──────── Input data ────────
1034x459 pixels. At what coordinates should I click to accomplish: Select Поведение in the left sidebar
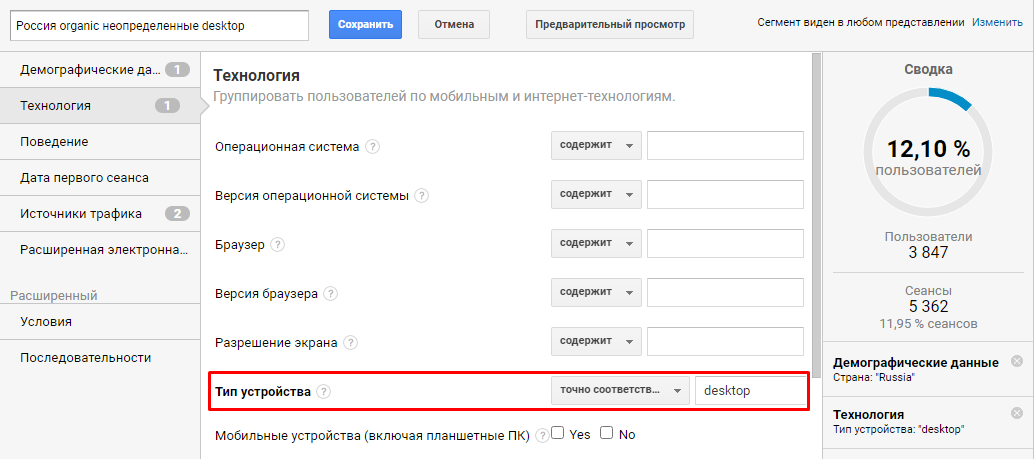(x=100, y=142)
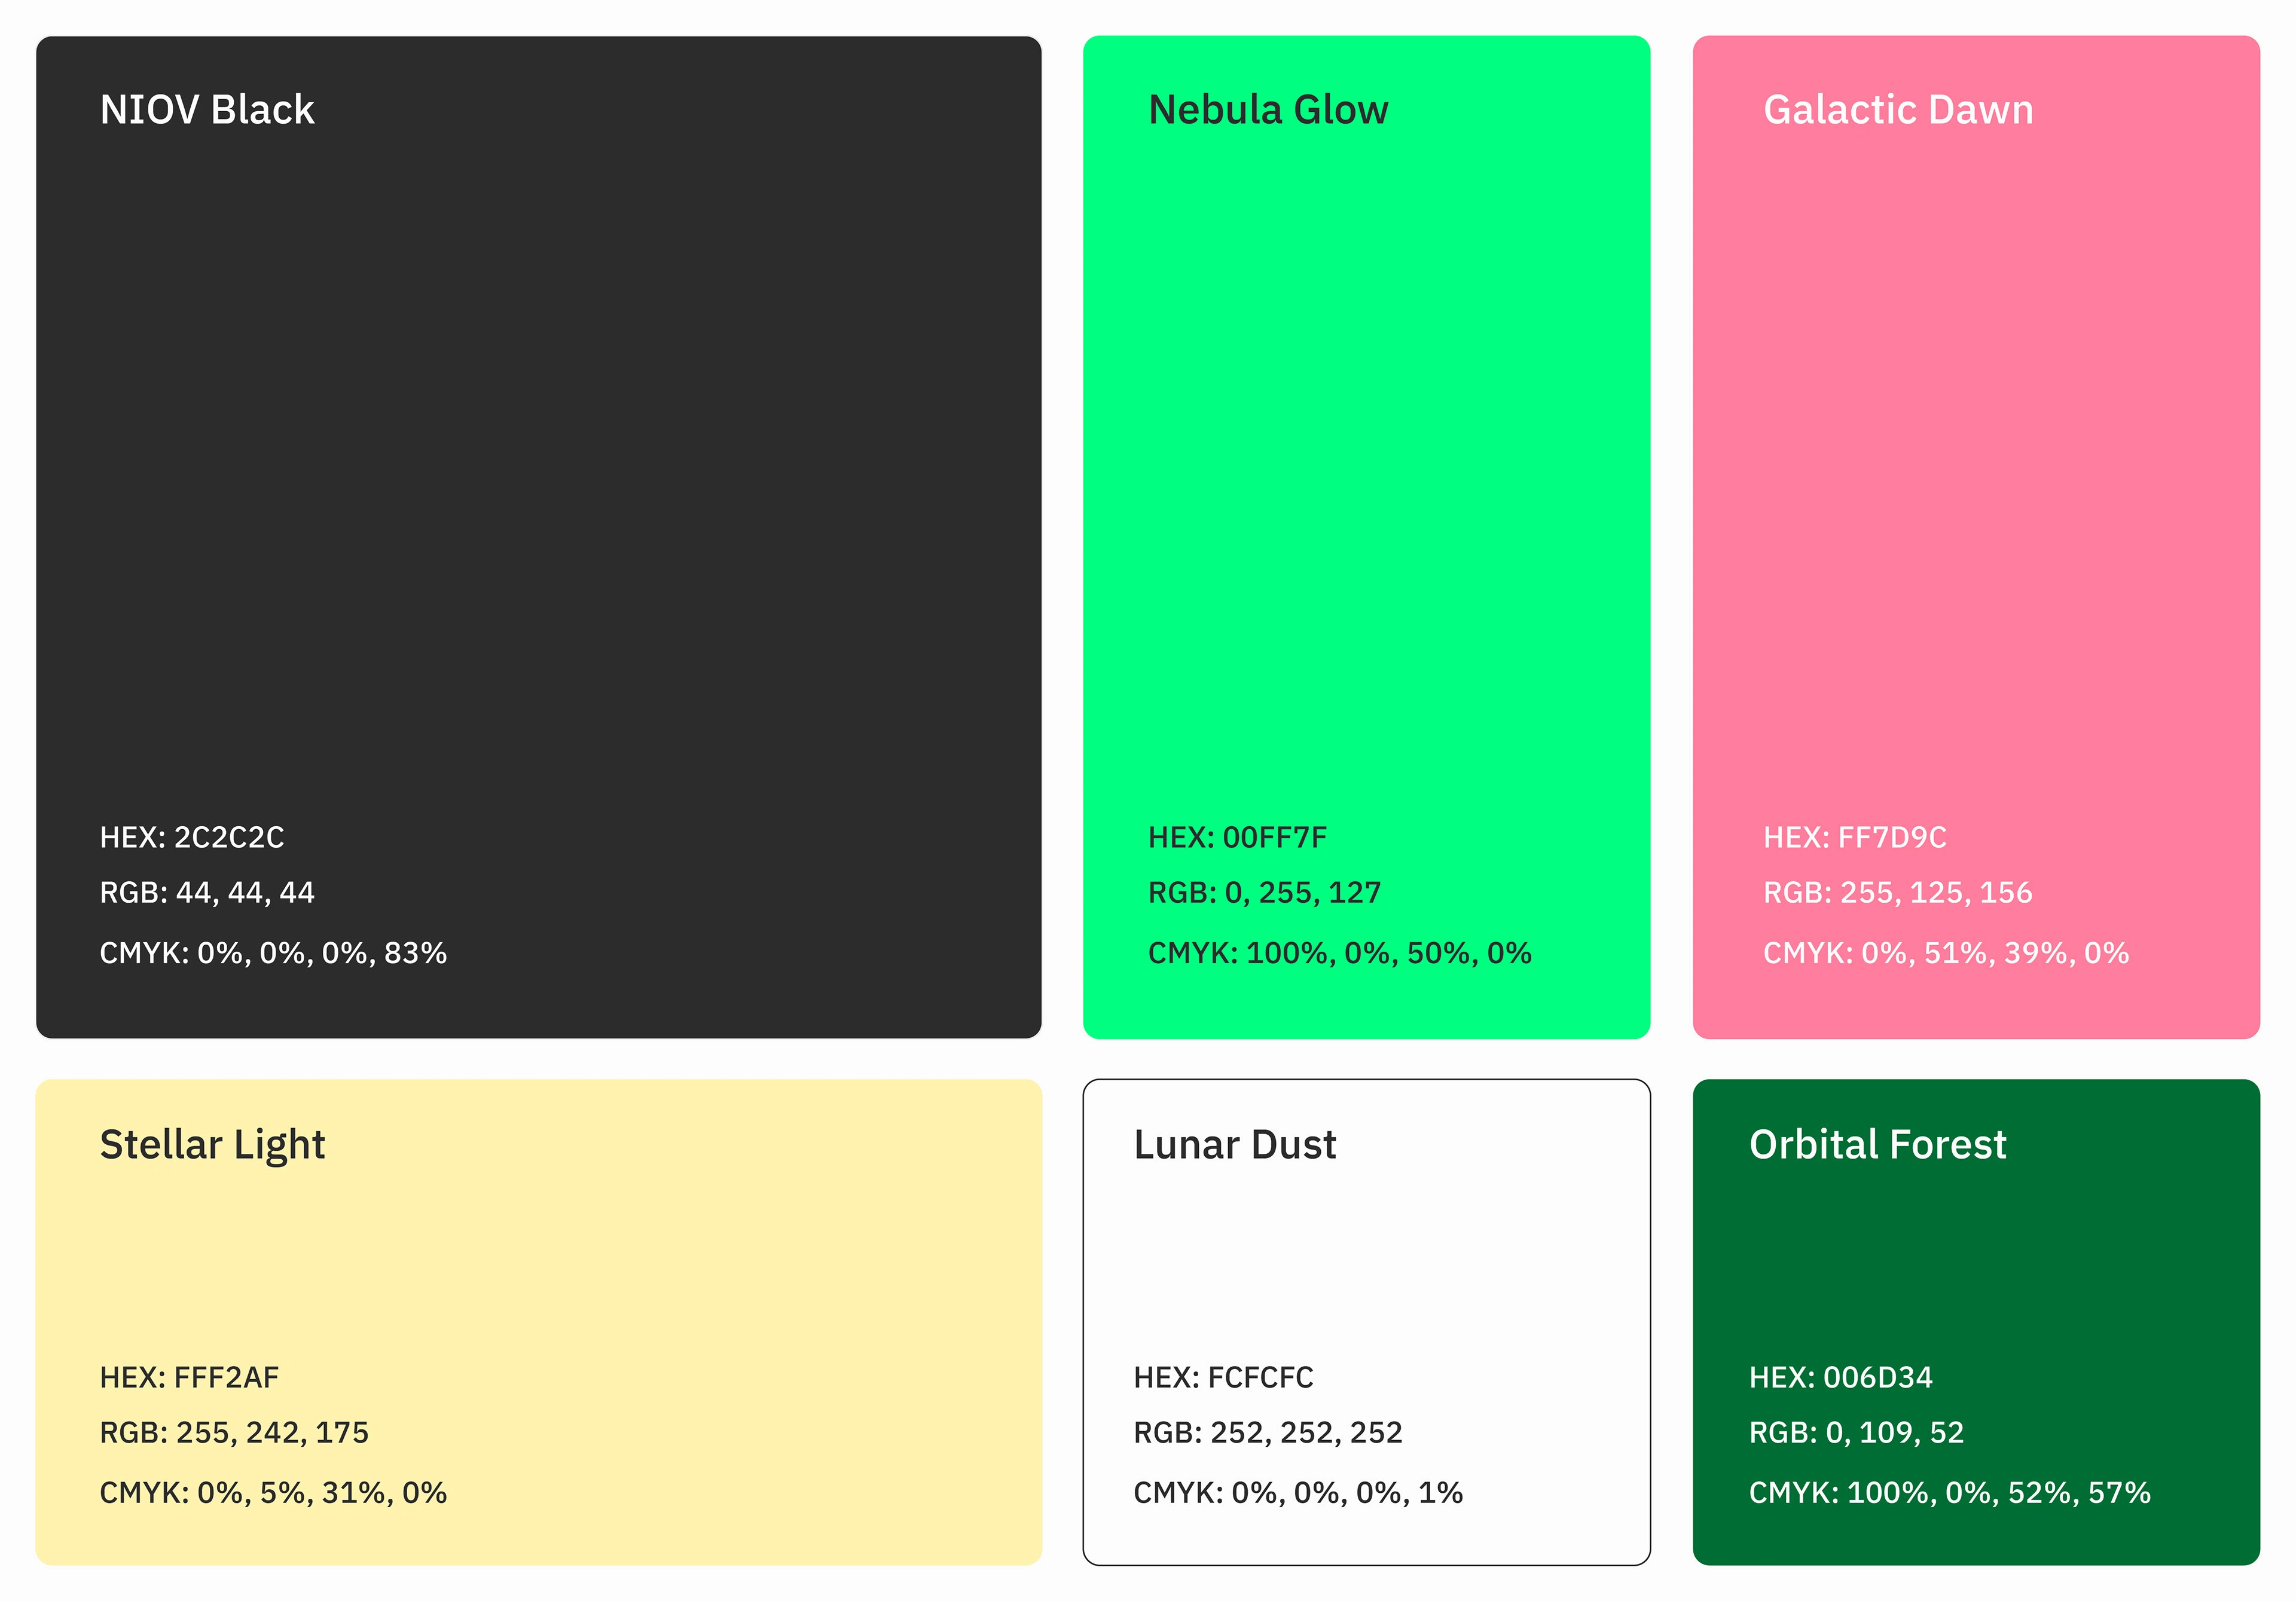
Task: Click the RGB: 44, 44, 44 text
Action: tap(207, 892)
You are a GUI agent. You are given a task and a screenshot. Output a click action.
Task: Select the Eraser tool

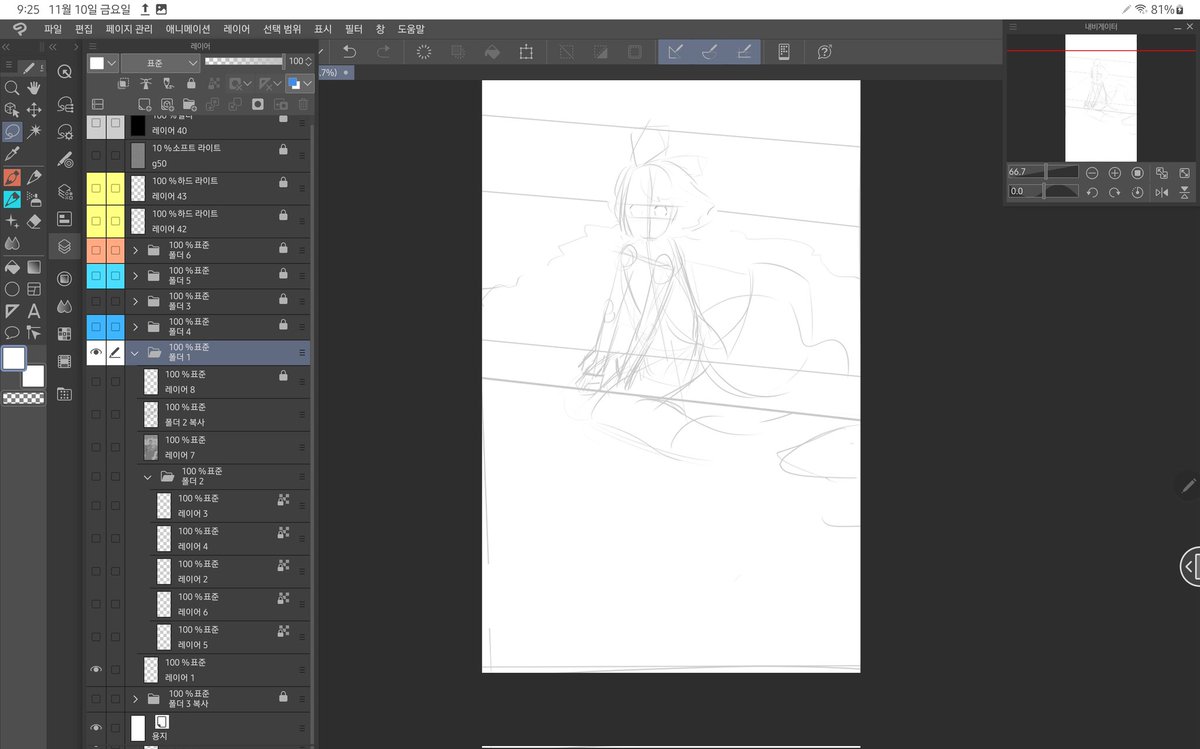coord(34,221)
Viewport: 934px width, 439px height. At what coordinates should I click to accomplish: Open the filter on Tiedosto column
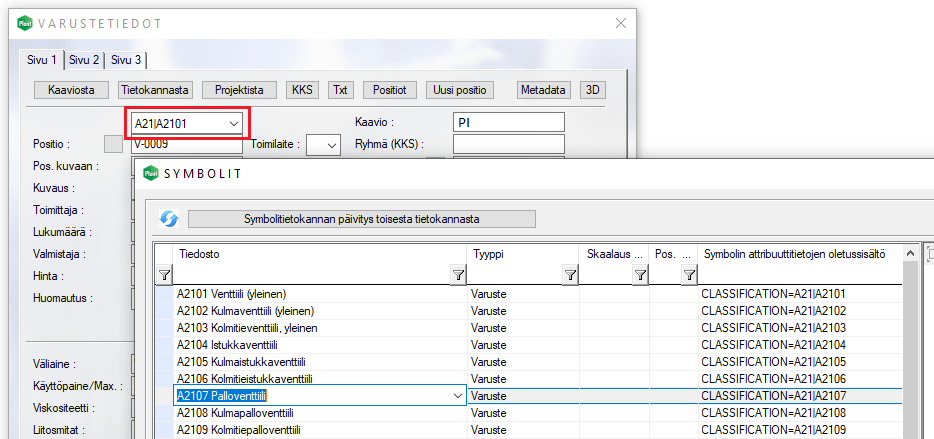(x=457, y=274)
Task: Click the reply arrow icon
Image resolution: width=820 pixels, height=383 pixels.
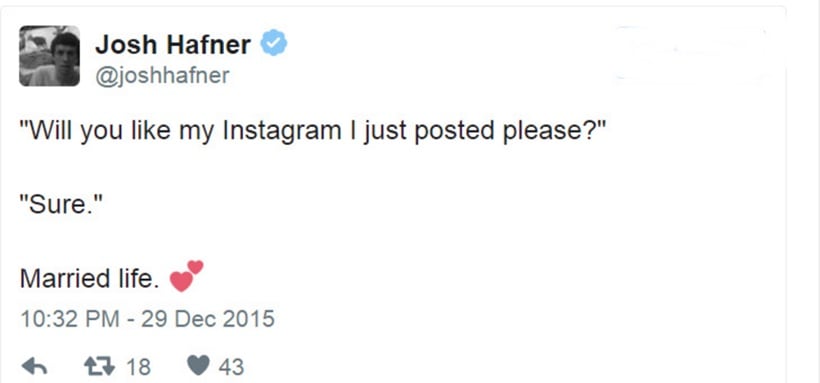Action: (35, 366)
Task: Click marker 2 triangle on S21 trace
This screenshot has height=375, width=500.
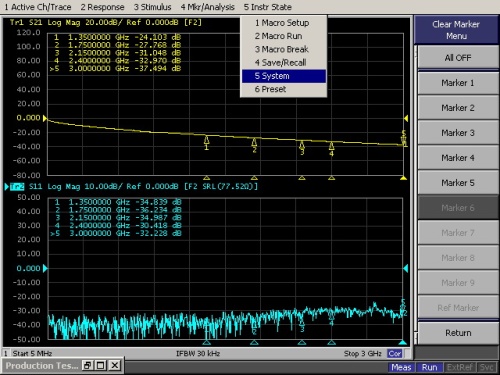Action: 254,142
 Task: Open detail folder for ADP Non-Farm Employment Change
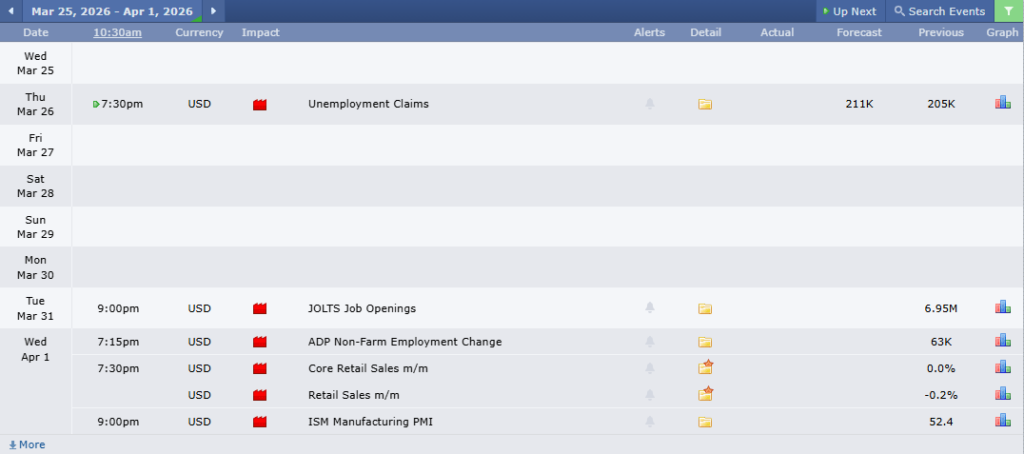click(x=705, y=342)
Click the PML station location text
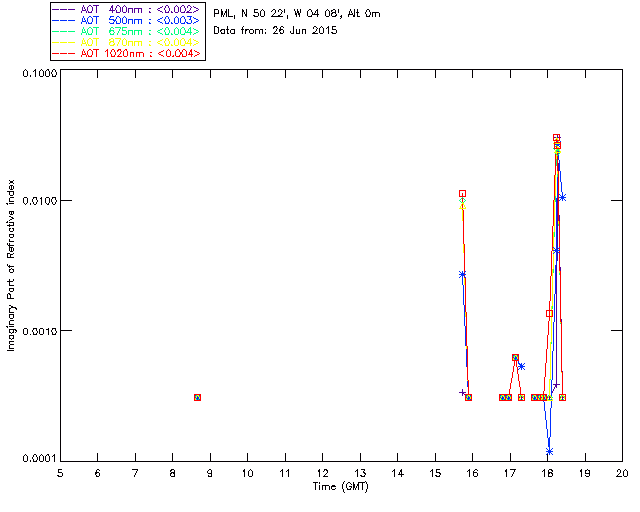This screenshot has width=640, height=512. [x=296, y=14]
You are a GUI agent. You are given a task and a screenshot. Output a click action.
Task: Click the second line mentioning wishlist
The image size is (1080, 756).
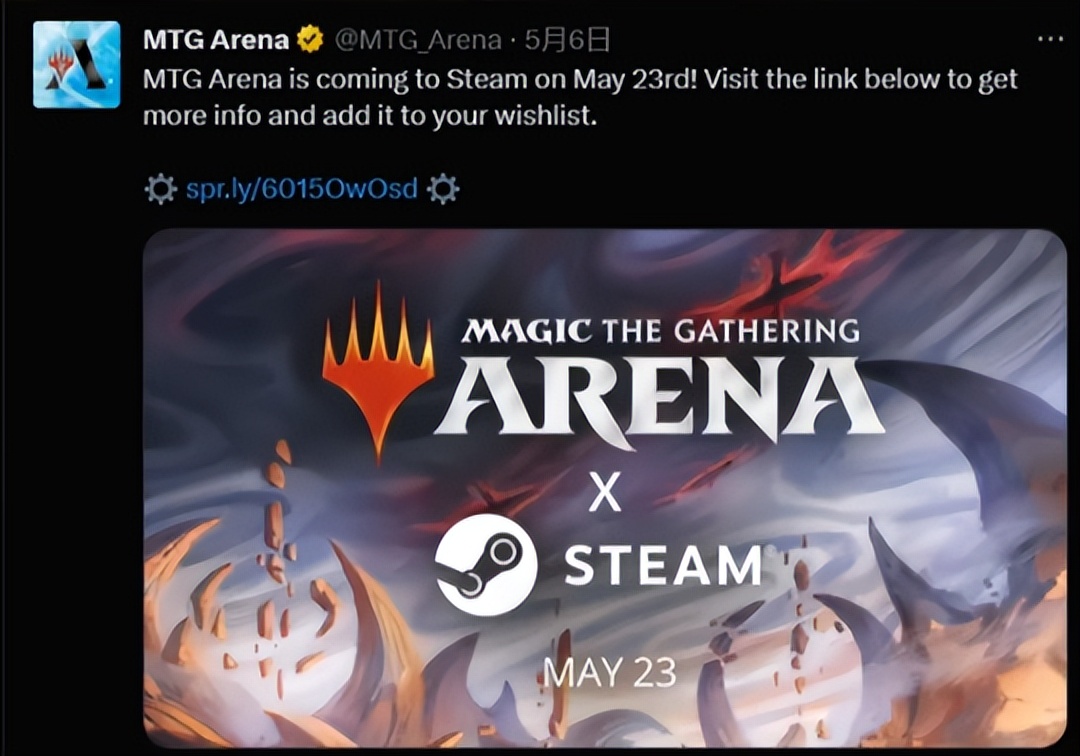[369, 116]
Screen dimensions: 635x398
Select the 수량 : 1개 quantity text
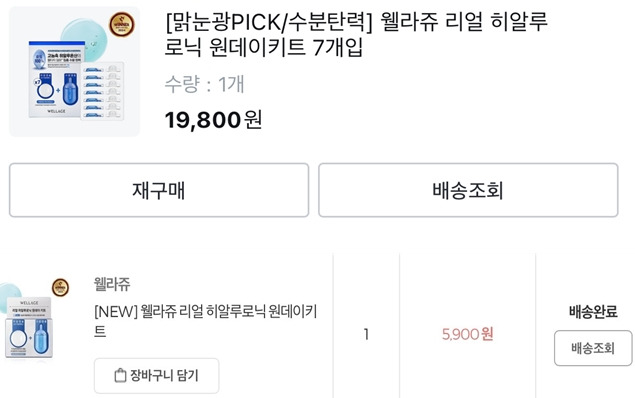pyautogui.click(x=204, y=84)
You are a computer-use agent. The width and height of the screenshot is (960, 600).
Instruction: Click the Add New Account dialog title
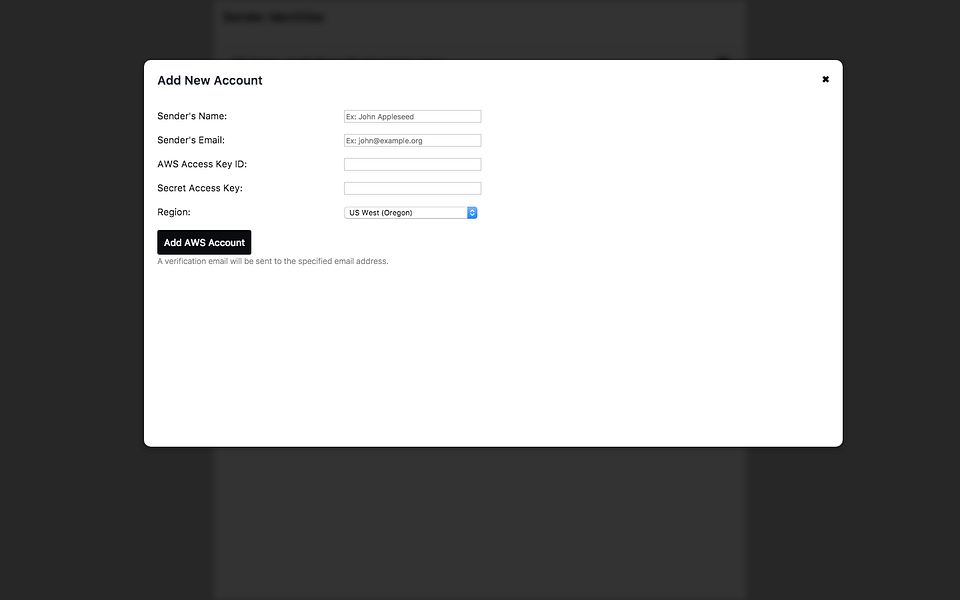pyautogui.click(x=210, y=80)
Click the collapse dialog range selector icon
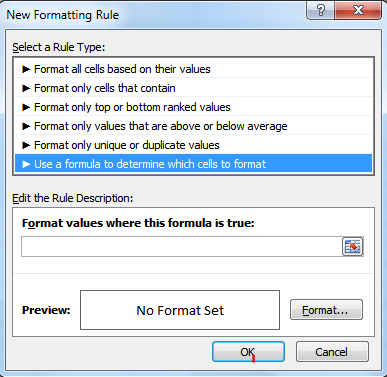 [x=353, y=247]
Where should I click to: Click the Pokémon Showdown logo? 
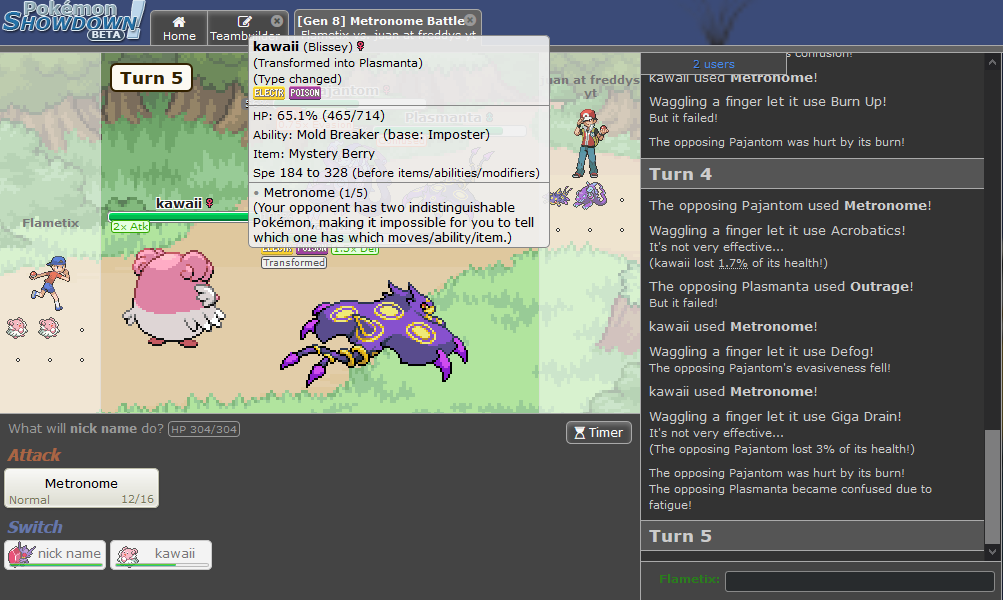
────────
- **Task directions**
Please set the records down again exactly as written. The pictures should not be included.

- **Problem solution**
1034x459 pixels. At what coordinates should I click to accomplish: Select Поведение in the left sidebar
(x=100, y=142)
Task: Click the RGB: 44, 44, 44 text
Action: tap(207, 892)
You are a GUI agent. You are given a task and a screenshot. Output a click action.
Task: Select the Eraser tool

coord(34,221)
Viewport: 934px width, 439px height. At what coordinates should I click to accomplish: Open the filter on Tiedosto column
(x=457, y=274)
Task: Click the reply arrow icon
Image resolution: width=820 pixels, height=383 pixels.
Action: (35, 366)
Task: Click marker 2 triangle on S21 trace
This screenshot has height=375, width=500.
Action: 254,142
 Task: Open detail folder for ADP Non-Farm Employment Change
click(x=705, y=342)
Click the PML station location text
This screenshot has width=640, height=512. [x=296, y=14]
You are a GUI agent. You are given a task and a screenshot. Output a click action.
Task: Click the second line mentioning wishlist
The image size is (1080, 756).
[369, 116]
Screen dimensions: 635x398
Select the 수량 : 1개 quantity text
pyautogui.click(x=204, y=84)
You are a computer-use agent. The width and height of the screenshot is (960, 600).
Instruction: Click the Add New Account dialog title
pyautogui.click(x=210, y=80)
Click the collapse dialog range selector icon
 [x=353, y=247]
Where should I click to: Click the Pokémon Showdown logo? 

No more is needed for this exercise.